Two generations ago, a woman would still turn to her husband and other men to fight threats, protect her and her children, and offer reassurance and security. She could then focus on her own physical and emotional well-being and that of her dependents. Not anymore. Her inability to do this today is largely the fault of men themselves and their acceptance of emasculation.
The first day Murphy’s father came back to the office, and told me the story in detail, my eyes watered up. On the way home they spilled over and when I told my wife at home, it happened again.
There’s something about this story, it has everything for me.
It has an awakening of the father, it has conflict with the mother, it has all the different layers of the medical establishment’s foot soldiers and generals mounting an attack on a recalcitrant man and his family, and it has a father that stood firm against it all.
Lastly, it has an unvaccinated baby girl, Murphy. The first unvaccinated baby I know.
It’s a big deal.
That’s how hard someone has to work to have his newborn daughter unnecessarily jabbed? So great that he was so well-informed, he could stand strong before such an unslaught.
Having been a veterinary nurse for the best part of 12 years, I know only too well that most of what nurses 'know' & parrot is the result of paraphernalia provided by the drug companies pushing their 'medications', not by well studied & researched non-biased science. The drug companies own the information that gets fed to patients and fear is the stick they wield to ensure compliance. Congratulations to Murphy's dad for standing strong against the machine. When my sons were born, I was only just coming into this new space of questioning the medical establishment & still thought of Vit K as a simple vitamin with a generous safety profile (it's used frequently in dogs & cats as a treatment for ingestion of bromodialone rat & mouse baits so I didn't think of it as something that warranted questioning - how wrong I was). When I was pregnant, I had the presence of mind to question the need for cord clamping & syntocin.
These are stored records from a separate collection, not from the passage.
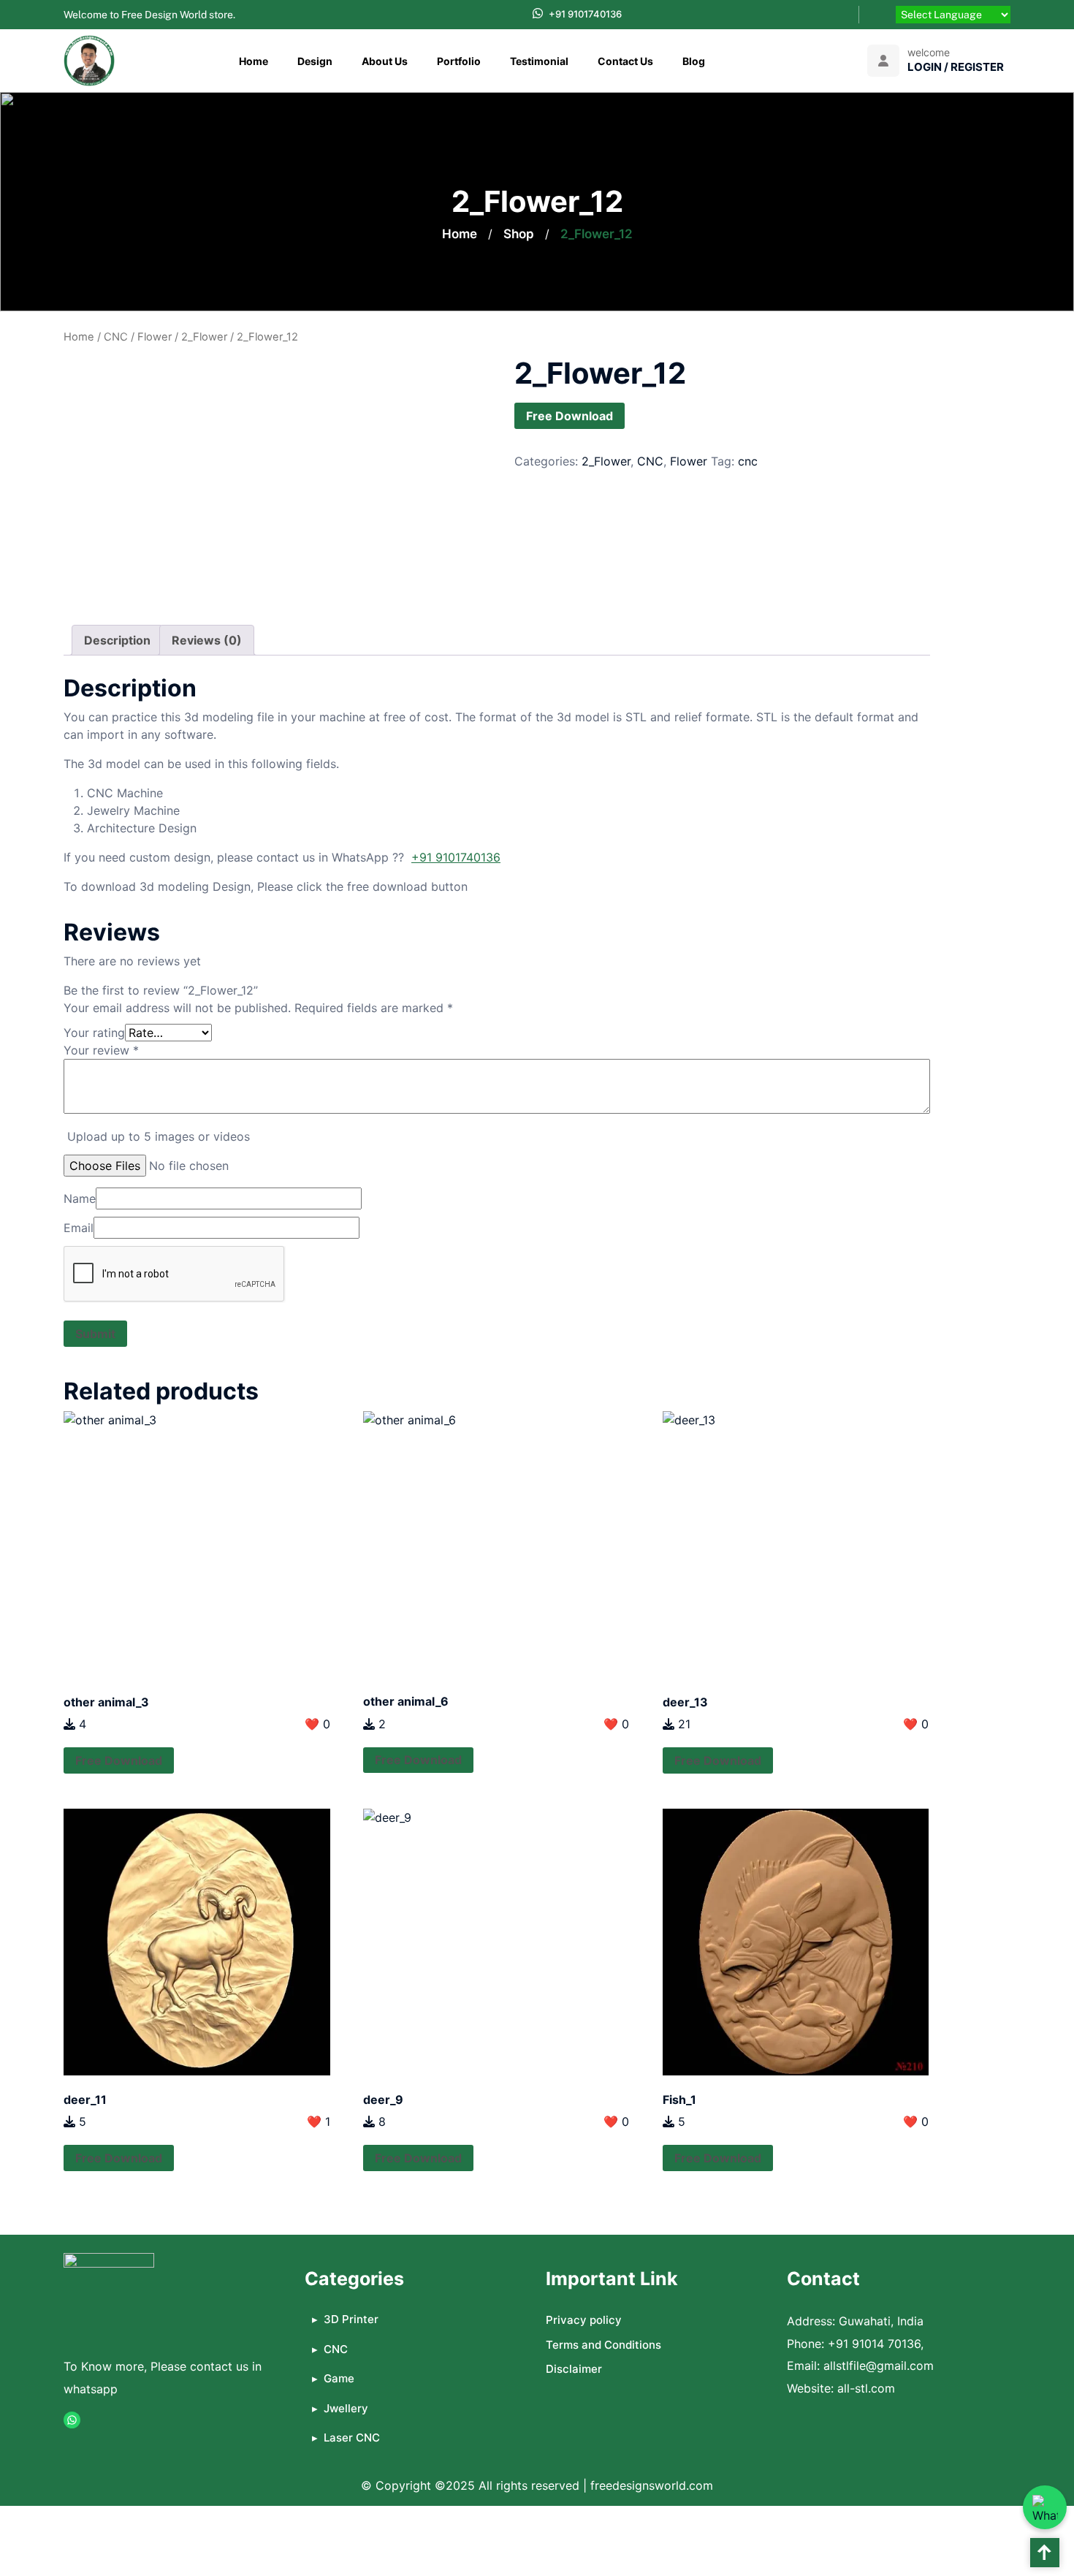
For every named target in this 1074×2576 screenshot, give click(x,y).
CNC (116, 336)
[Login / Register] (883, 61)
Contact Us (625, 61)
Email (79, 1227)
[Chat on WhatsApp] (1045, 2507)
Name (80, 1198)
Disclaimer (574, 2369)
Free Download (569, 416)
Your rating (94, 1032)
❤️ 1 (318, 2121)
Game (339, 2378)
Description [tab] (117, 640)
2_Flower (204, 336)
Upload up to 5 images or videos (158, 1136)
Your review (101, 1050)
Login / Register (955, 67)
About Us (385, 61)
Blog (693, 61)
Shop (518, 234)
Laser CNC (352, 2437)
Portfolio (459, 61)
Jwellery (346, 2408)
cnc (748, 461)
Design (314, 61)
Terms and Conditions (603, 2345)
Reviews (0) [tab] (207, 640)
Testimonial (539, 61)
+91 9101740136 (585, 14)
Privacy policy (584, 2320)
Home (253, 61)
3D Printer (351, 2319)
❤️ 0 (317, 1724)
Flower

I struggled to understand why the human beast was so incapable of producing young without intervention when every other animal on the face of the planet was able to reproduce without any assistance. Your quoted passage about men defending women is an interesting one: I've long thought that the likes of Germaine Greer have not necessarily improved the lives of women. I'm sure that there are arguments on both sides that are valid but I genuinely believe that the 2 sexes have different strengths & weaknesses that are complementary & beneficial.
Another thought-provoking read, thank you.